Write out every record below exactly as it appears, omitting the pictures.

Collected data
◇ ◇ ◇

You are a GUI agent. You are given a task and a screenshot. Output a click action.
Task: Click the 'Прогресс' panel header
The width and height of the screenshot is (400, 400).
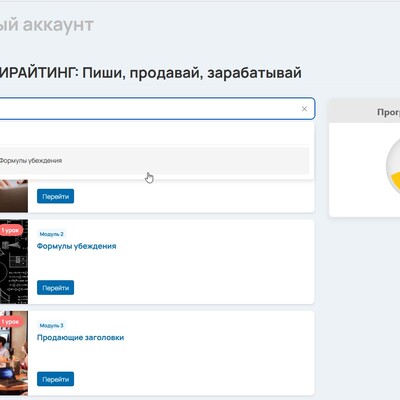[364, 112]
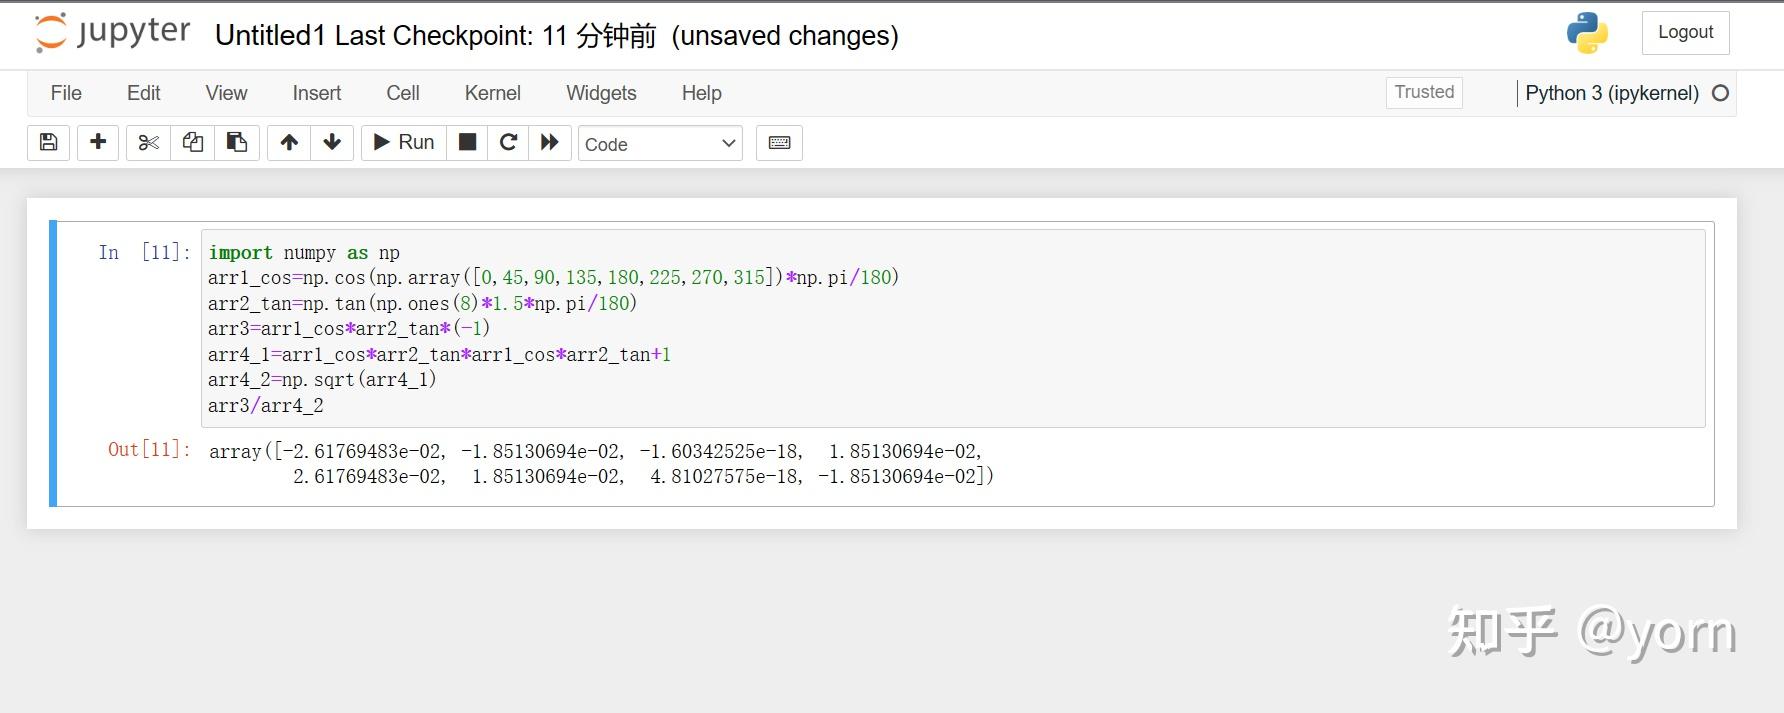Restart the kernel icon
The height and width of the screenshot is (713, 1784).
tap(508, 143)
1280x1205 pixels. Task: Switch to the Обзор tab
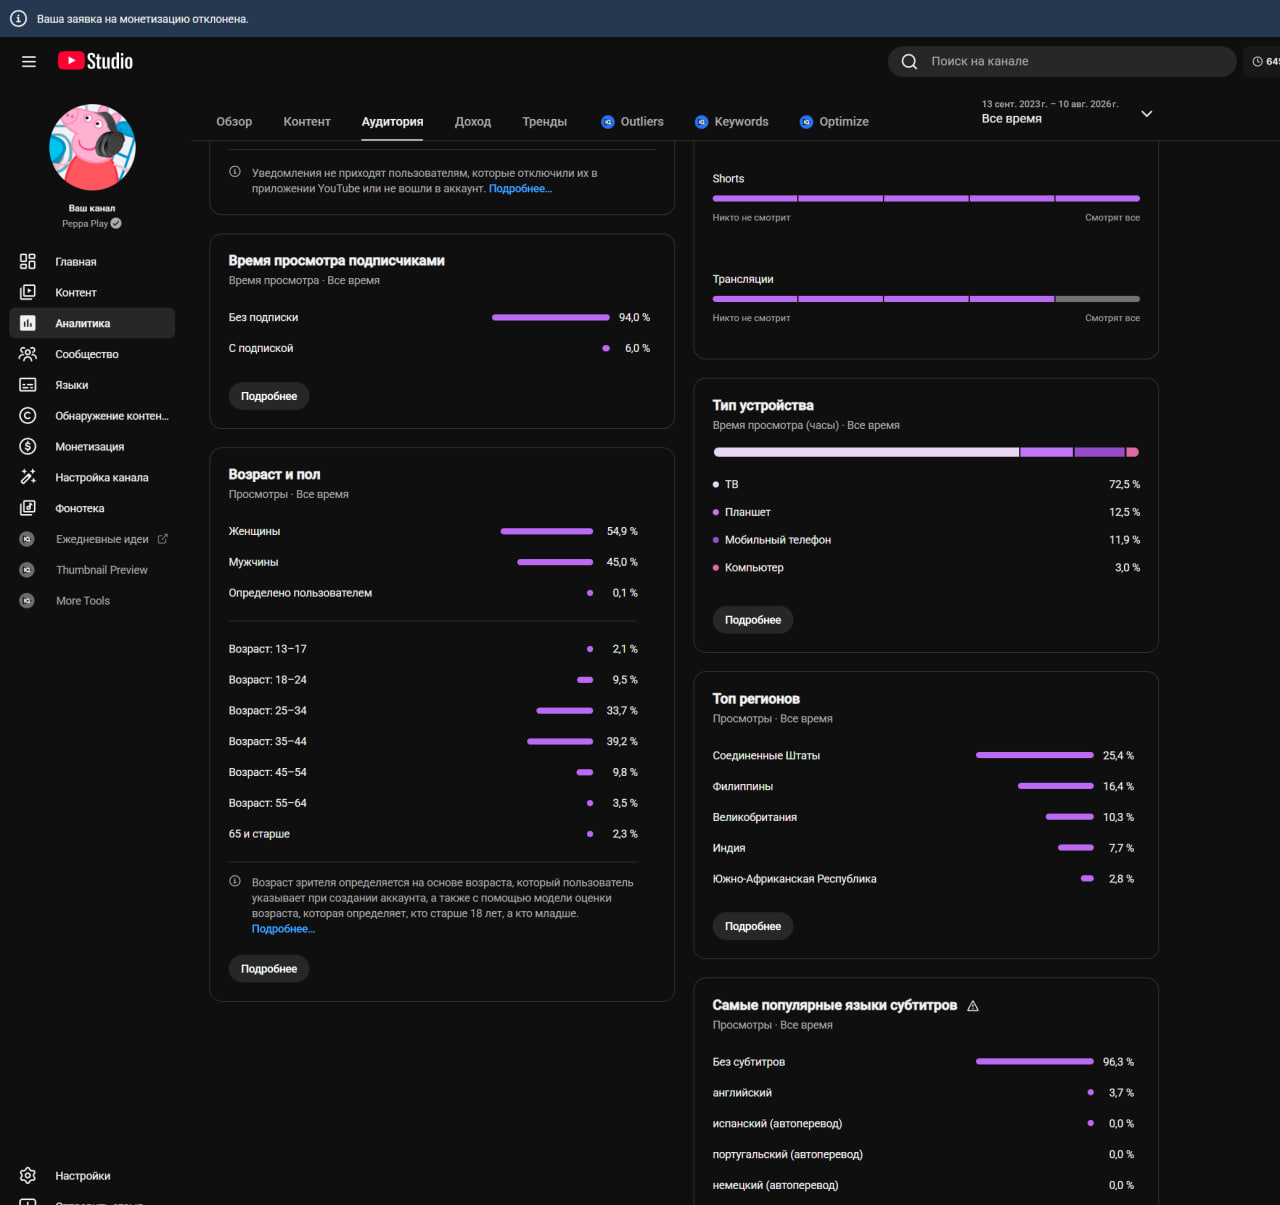(x=234, y=121)
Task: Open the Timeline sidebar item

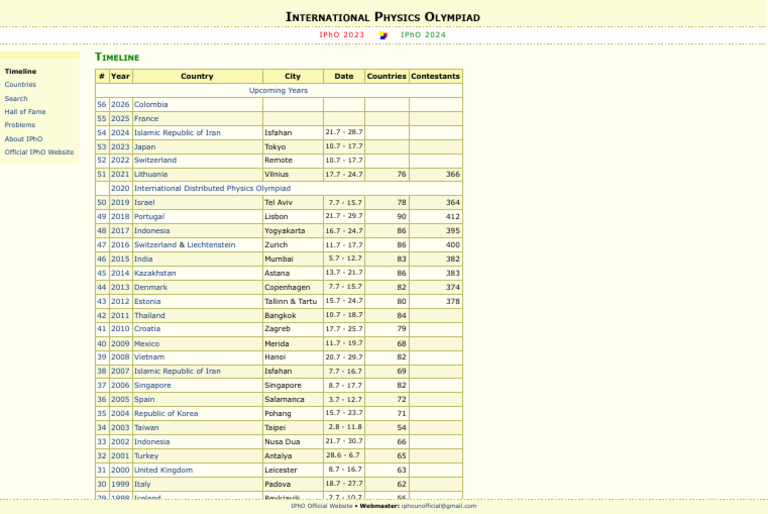Action: (x=20, y=71)
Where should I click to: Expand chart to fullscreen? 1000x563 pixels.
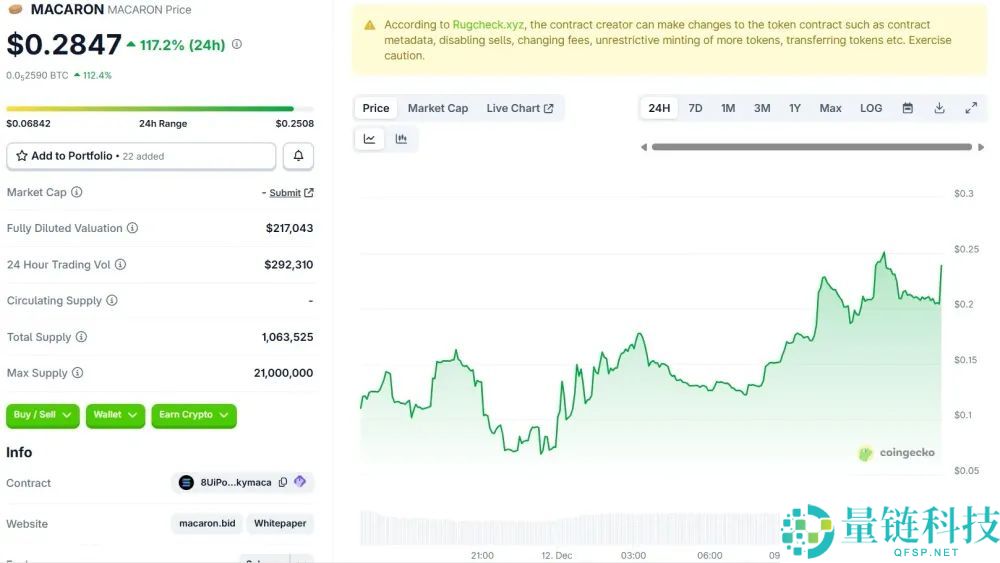(971, 108)
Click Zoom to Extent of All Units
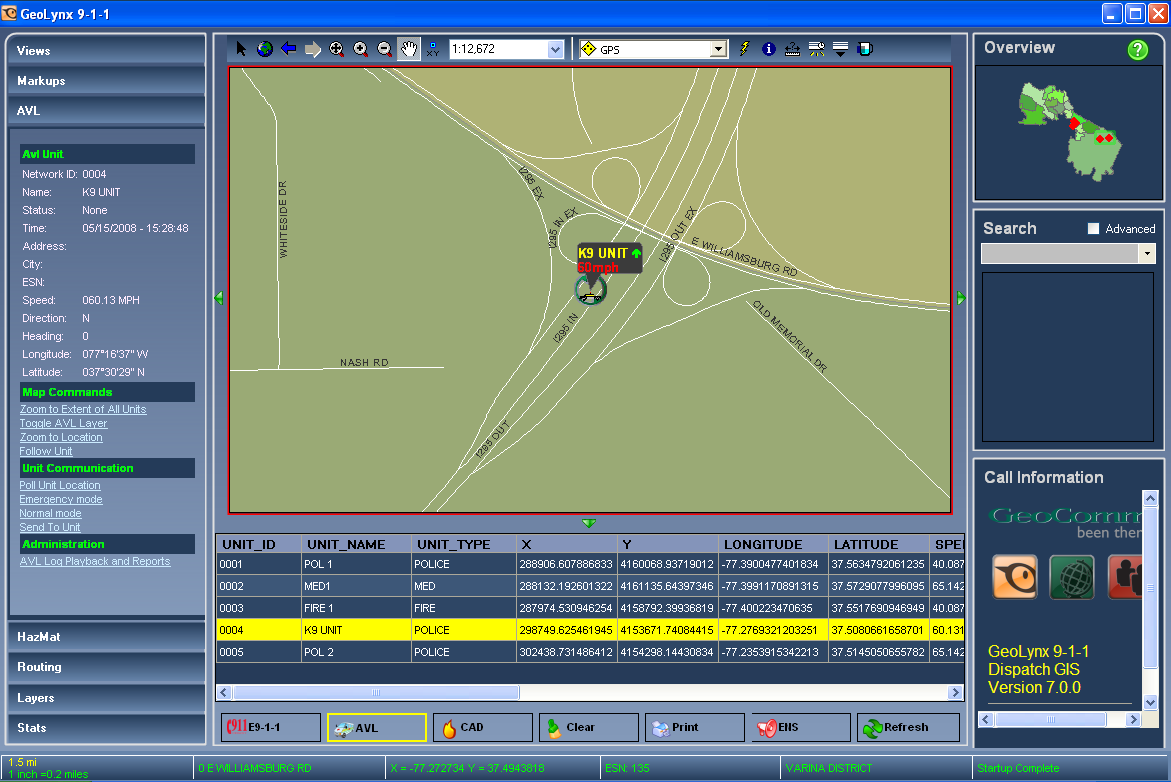Image resolution: width=1171 pixels, height=782 pixels. click(x=82, y=409)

◇ ◇ ◇

EXPECTED OUTPUT:
You are a GUI agent. You are given a task and a screenshot. Output a click action.
Task: Click the 'Прогресс' panel header
The width and height of the screenshot is (400, 400).
[364, 112]
Restart the kernel icon
The height and width of the screenshot is (713, 1784).
tap(508, 143)
1280x1205 pixels. Task: Switch to the Обзор tab
(x=234, y=121)
Task: Open the Timeline sidebar item

Action: (x=20, y=71)
Where should I click to: Expand chart to fullscreen? 1000x563 pixels.
(971, 108)
Click Zoom to Extent of All Units
Image resolution: width=1171 pixels, height=782 pixels. click(x=82, y=409)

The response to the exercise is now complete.